Sunday, November 13, 2011
Jerusalem Baptist Church (Emmerton) Warsaw VA
Ordinary 33A
Text: Matthew 25:14-30
You know how when you watch a movie, not in the theaters, but either on television or in some recorded format, before the actual start of the movie, a black screen comes up, and, in white letters so that it is clearly legible, a message is projected about the movie you are about to watch? If you are watching it on television, it usually has something to say about the movie having been formatted to fit the screen, and edited to run in the allotted time, or edited for content. If you are watching it on tape or DVD, the message has more to say about the rest of the material – the bonus features – that is on the DVD or the tape – about the views and opinions expressed in the interviews and commentaries not necessarily being those of the production and distribution companies, but that they are solely those of the participants – the actors and the production staff as individuals? Those are known as disclaimers. In a legal sense, they are messages letting you know in advance something specific about what is coming next.
I open the message this morning with a disclaimer, and it is this: The Parable of the Talents has, as long as I can remember, been at best unsettling to me. At worst, it has caused me to view my call to obedience and faithful service in a terribly negative light – I mean, seriously, who wants to be cast into the outer darkness, where there will be weeping and gnashing of teeth? But is that enough of a reason to ENGAGE in that obedience and faithful service, out of FEAR of being cast into the outer darkness?
If we’ve spent any amount of time in our upbringing listening to hellfire and brimstone sermons, we immediately associate that phrase – weeping and gnashing of teeth – with judgment – and almost universally with the judgment of God. It would seem to tie in with the preceding passages that start back in chapter 24, as I mentioned last week.

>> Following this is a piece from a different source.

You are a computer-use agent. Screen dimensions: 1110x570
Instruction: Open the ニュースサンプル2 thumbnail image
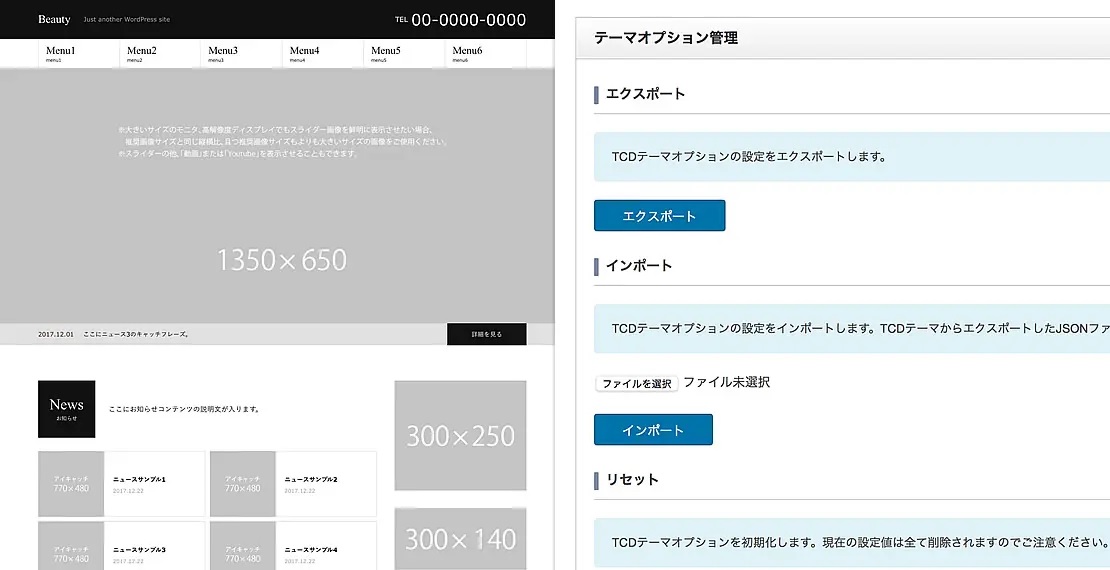click(243, 484)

These two chapters are considered by some scholars to be the last of five great discourses that Jesus gives in Matthew’s Gospel. If you remember, Matthew was specifically focused on highlighting Jesus’ fulfillment of the prophecies of the Old Testament – to identify him as what the Hebrew people were looking for – the Messiah. It is a commonly held understanding that Matthew laid out these five discourses as a counterbalance to the Pentateuch – the first five books of the Hebrew Scriptures; in some ways, a mirror in which the fulfillment of those ancient writings could be viewed.
To my best recollection, I have only heard this passage preached on in one interpretation: as an exhortation to Jesus' disciples to use their God-given gifts in the service of God, and to take risks for the sake of the Kingdom of God. These gifts have been seen to include personal abilities ("talents" in the everyday sense), as well as personal wealth. Failure to use one's gifts, the parable suggests, will result in judgment.

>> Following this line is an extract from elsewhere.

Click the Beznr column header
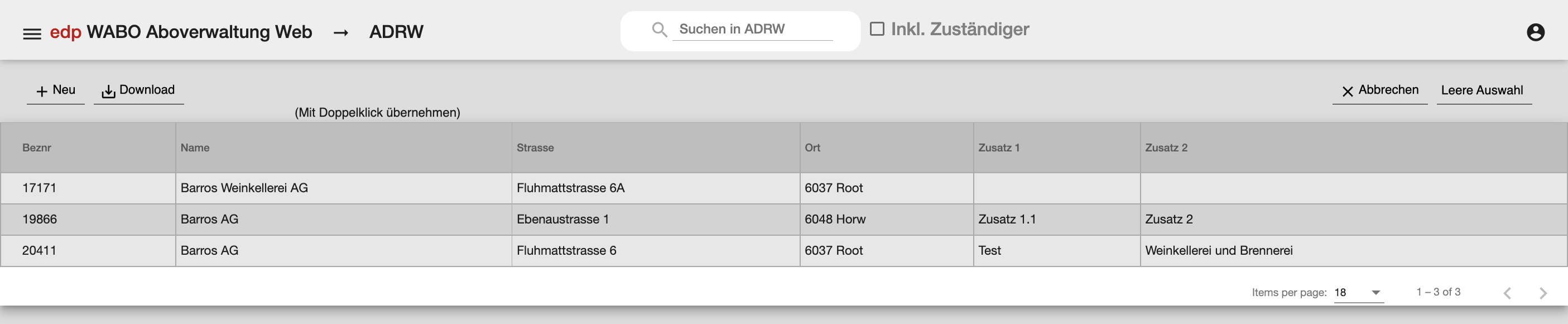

I can understand that. That is a clear interpretation and a sensible one as well, taking into account the surrounding parables, and the general tone of the discourse.
So let’s go with that interpretation first, and then look at a couple of other, less well-known ones.
It is fairly straightforward. The man is Jesus, and he has gone away and left his servants, that is, US, to tend to his business. He gives each of us varying amounts of things to tend to, and we are responsible for seeing that his business grows, that his wealth increases, that his kingdom grows, in other words. The first two servants take what he gives them and do amazing things with it. They invest it, they end up multiplying it like a well-connected Wall Street insider, who knows who to call, knows what to buy and when, knows the ins and outs of high finance, because we are talking about high finance here, the equivalent of hundreds of thousands if not millions of dollars being entrusted to the servants.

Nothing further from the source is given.